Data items
++++++++++++++++++++

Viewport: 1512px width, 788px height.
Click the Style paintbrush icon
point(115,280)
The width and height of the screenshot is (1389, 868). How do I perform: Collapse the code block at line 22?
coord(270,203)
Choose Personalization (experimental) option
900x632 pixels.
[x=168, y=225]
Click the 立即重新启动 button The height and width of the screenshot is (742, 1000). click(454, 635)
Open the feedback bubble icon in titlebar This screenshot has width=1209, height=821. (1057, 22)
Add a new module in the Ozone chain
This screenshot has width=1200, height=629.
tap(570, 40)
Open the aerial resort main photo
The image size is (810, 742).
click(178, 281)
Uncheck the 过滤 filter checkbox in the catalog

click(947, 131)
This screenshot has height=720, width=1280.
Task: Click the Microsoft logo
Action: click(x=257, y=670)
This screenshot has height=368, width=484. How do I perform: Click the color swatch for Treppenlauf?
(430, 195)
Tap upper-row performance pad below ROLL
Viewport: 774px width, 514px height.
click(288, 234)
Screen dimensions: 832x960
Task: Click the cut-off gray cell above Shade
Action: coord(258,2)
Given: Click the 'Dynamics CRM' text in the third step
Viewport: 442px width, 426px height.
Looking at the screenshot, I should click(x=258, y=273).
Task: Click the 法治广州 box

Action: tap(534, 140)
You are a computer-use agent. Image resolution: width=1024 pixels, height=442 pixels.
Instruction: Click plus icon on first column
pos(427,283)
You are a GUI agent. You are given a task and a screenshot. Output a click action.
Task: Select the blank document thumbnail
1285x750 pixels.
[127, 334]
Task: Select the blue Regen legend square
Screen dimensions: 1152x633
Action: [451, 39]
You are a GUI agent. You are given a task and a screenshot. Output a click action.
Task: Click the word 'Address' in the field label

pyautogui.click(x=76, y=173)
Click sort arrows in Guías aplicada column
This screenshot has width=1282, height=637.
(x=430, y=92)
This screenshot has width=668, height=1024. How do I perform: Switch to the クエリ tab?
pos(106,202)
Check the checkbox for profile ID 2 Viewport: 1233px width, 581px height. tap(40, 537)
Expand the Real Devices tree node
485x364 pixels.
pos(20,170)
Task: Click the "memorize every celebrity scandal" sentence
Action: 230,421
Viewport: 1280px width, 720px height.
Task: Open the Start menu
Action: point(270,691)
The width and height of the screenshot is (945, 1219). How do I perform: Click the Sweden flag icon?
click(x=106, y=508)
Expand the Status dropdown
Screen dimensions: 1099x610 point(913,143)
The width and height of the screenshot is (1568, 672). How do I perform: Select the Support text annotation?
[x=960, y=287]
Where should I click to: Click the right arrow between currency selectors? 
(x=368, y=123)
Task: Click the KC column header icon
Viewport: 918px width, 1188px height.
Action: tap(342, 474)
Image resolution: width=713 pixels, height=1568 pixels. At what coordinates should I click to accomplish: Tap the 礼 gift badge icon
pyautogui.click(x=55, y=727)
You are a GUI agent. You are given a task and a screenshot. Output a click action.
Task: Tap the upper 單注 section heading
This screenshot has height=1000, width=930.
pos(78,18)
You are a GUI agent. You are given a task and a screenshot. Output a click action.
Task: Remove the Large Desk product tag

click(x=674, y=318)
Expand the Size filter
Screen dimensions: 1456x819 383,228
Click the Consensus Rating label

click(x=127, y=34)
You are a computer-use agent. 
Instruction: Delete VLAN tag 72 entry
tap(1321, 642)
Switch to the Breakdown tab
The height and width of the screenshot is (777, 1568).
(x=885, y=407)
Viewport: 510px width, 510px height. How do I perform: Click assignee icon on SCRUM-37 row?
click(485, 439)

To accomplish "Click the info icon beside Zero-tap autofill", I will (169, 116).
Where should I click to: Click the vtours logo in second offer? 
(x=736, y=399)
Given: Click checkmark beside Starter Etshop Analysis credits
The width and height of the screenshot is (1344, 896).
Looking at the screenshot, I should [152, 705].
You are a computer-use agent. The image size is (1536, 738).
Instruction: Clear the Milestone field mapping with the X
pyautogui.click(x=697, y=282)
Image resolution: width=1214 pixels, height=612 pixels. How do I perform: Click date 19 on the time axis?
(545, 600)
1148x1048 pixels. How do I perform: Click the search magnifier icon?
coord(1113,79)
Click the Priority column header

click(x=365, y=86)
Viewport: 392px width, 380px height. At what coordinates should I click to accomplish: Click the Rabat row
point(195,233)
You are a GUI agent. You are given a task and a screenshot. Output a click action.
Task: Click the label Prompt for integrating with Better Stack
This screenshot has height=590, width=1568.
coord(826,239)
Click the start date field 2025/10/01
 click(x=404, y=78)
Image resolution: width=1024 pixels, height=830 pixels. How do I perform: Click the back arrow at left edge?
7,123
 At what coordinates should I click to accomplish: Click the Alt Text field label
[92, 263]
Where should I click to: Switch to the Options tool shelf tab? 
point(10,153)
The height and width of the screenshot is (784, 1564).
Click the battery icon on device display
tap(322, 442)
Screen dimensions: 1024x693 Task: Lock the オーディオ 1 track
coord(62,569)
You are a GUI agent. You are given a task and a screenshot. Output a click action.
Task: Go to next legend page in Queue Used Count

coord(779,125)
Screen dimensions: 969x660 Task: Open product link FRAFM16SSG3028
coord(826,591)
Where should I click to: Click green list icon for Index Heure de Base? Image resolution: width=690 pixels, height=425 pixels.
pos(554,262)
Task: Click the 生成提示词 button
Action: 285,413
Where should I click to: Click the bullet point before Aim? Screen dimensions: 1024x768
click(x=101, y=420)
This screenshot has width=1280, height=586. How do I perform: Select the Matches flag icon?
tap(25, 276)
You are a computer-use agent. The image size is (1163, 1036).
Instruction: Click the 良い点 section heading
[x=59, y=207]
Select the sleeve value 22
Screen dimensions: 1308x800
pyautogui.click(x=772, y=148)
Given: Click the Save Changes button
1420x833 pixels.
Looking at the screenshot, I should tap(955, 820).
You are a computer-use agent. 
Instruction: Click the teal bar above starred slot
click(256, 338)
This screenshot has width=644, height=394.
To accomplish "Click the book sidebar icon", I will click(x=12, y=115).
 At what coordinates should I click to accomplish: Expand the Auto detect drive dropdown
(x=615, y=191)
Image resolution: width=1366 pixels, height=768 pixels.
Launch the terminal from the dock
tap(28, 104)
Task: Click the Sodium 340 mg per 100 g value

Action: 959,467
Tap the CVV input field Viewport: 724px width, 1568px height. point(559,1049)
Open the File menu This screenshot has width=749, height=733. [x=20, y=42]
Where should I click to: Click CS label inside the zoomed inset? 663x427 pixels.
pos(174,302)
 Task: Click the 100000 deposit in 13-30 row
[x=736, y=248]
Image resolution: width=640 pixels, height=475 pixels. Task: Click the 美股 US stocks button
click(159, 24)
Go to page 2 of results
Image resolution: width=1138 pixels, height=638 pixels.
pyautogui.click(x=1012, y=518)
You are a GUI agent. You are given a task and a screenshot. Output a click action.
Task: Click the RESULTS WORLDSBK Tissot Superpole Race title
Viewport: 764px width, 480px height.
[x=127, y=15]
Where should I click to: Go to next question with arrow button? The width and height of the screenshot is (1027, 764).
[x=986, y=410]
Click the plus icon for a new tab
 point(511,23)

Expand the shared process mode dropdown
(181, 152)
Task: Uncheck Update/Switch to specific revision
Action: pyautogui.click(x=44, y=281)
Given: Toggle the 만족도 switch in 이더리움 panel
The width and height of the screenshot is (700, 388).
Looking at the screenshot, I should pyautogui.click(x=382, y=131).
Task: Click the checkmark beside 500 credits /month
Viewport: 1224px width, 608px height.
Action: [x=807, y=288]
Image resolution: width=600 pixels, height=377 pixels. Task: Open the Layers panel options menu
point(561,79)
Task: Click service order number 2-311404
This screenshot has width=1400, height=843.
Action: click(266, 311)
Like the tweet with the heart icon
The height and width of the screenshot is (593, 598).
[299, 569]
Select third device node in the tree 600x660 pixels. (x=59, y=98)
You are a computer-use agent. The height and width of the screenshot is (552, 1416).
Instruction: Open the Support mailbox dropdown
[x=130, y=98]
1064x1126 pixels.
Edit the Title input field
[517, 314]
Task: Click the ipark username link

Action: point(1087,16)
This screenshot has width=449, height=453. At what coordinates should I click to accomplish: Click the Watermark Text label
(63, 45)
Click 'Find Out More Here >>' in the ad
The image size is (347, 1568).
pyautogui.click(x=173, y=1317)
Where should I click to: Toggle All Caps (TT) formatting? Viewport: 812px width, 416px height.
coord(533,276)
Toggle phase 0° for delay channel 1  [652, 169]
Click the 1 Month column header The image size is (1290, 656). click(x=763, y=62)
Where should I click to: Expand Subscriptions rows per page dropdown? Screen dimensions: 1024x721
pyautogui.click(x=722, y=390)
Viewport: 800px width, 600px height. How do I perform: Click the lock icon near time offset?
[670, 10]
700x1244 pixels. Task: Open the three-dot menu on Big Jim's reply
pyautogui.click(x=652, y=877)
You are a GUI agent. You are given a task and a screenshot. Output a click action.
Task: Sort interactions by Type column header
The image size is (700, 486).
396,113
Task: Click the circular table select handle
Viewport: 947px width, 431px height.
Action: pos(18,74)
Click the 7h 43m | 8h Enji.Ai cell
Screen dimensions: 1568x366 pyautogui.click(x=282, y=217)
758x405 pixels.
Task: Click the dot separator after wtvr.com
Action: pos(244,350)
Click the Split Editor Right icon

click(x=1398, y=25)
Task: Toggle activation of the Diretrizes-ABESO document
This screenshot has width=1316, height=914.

++++++++++++++++++++

- **TASK BRIEF**: From the entries above, extract every line where the word "document" appears.

- **WRITTEN SOLUTION**:
Task: Select the blank document thumbnail
Task: Toggle activation of the Diretrizes-ABESO document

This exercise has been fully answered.